That evening, a brief, cold rain fell, and in sunset's last silvery light, small pools shone as if the flat rocks of the coast had been strewn with mirrors. Isa-Marie had turned back on the road and skipped Mass. She'd gone home and into her room and hadn't so much as glanced at Jude when he came in to mug about. She lay in herbed, turned away. He sat and shrugged and cracked his swollen knuckles, his glazed, red face blinking widely, often, as if to communicate feeling. Finally, he went outside and stood in the windy dark. The tide scraped the coast, and between a few isolated clouds a comet sketched a slow, bright flare. He stayed there until dawn lit the gradual contours of the eastern mountains.
Isa didn't leave her bed the next day. At first no one noticed that she hadn't gone to school, but when, two days later, she remained curled in her blankets, the aunts began to murmur. Jude felt Hervé Hervé watching him. Winter was coming on hard, and Isa- Marie had always found the cold difficult. Dawns, when ice flowers sprouted from the stomped and rutted mud of the road, Jude returned inside and went into her room. She wouldn't look at him. She lay on the bed, breathing shallowly, turned to the window. What sunlight filtered through the dirty glass made her skin appear translucent, bluish veins in her temples and throat.
Now, as he did his chores, for the first time he dimly sensed all that he didn't understand. Because of his and Isa-Marie's silence or because she'd been born in his arms and their hearts had beat together so long, he'd assumed to know her mind. But perhaps she'd been in love, the moments before he came crashing onto the road the happiest of her life. He worked in a frenzy, feeding animals and mucking the barn, heaps of manure steaming in the pasture. A dry, crystalline snow fell and puffed about his feet. He gazed up at her window. He tried to understand her heart, to know what would make her better. He closed his eyes and saw sunshine. He saw the cup of the world spreading like a flower with dawn, wide and brilliant beneath the sun, then wilting into a fragrant dark.
The tourists were fleeing winter, their long cars passing along the road in convoys. Days shortened, the sky a cramped, closed space, low and gray, and in the gradual darkness the coast became a rim of ash. Only a few lingered with cameras and tripods, parking in the weeds and hiking onto rises to click shots of the sea, the turning leaves, the rough, exposed shape of the land. Jude watched them, these often thin, dapper men who wore their pants tight at the waist like skirts, and others, long-haired, sporting dainty glasses with colored lenses. They ventured into his field, stumbling on the furrows, watching the swift, automatic motion of his digging as he brought up potatoes from cold, clean dirt. He considered them violently, twisting the shovel deeper.
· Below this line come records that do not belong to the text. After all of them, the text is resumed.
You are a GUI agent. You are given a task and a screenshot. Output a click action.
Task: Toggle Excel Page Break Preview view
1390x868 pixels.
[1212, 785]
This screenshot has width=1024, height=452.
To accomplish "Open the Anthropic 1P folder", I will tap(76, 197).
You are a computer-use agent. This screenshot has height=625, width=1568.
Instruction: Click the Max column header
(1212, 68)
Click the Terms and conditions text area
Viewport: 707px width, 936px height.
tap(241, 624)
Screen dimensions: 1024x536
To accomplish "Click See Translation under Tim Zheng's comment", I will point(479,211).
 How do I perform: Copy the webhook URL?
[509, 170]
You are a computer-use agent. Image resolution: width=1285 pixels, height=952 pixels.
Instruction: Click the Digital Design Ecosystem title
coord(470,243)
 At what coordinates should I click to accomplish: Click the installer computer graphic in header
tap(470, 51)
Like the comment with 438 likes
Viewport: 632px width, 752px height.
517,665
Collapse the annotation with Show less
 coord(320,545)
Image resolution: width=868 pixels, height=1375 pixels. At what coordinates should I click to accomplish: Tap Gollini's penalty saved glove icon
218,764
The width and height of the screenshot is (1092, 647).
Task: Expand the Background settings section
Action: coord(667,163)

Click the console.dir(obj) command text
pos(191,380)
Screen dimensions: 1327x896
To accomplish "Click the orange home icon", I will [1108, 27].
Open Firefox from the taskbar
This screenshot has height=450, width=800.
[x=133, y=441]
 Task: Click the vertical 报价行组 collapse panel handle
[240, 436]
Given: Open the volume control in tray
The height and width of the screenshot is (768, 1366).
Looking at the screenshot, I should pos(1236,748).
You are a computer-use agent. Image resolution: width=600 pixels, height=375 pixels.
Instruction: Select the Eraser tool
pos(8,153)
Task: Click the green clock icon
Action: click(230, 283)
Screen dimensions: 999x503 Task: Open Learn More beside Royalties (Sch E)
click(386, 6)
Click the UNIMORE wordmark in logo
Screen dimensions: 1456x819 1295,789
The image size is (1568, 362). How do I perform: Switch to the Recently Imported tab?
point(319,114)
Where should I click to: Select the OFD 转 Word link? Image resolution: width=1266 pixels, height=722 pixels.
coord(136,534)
Though it was hardly possible not to overhear stories of the U.S., Jude had never seen any point in joining the speculation. Talk of fine pay and cheap, easy living meant nothing to him. Maybe, for some, the stony earth and brief summers were not enough, but he'd wanted little else. Only now, for the first time, he wondered who the tourists were, where they came from, what they knew. His father had been one, and his mother had gone south, and so perhaps, he considered, they were his people, too.
Excerpted from Vandal Love by Deni Y Béchard. Copyright © 2012 by Deni Y Béchard. Excerpted by permission of Milkweed Editions. All rights reserved. No part of this excerpt may be reproduced or reprinted without permission in writing from the publisher.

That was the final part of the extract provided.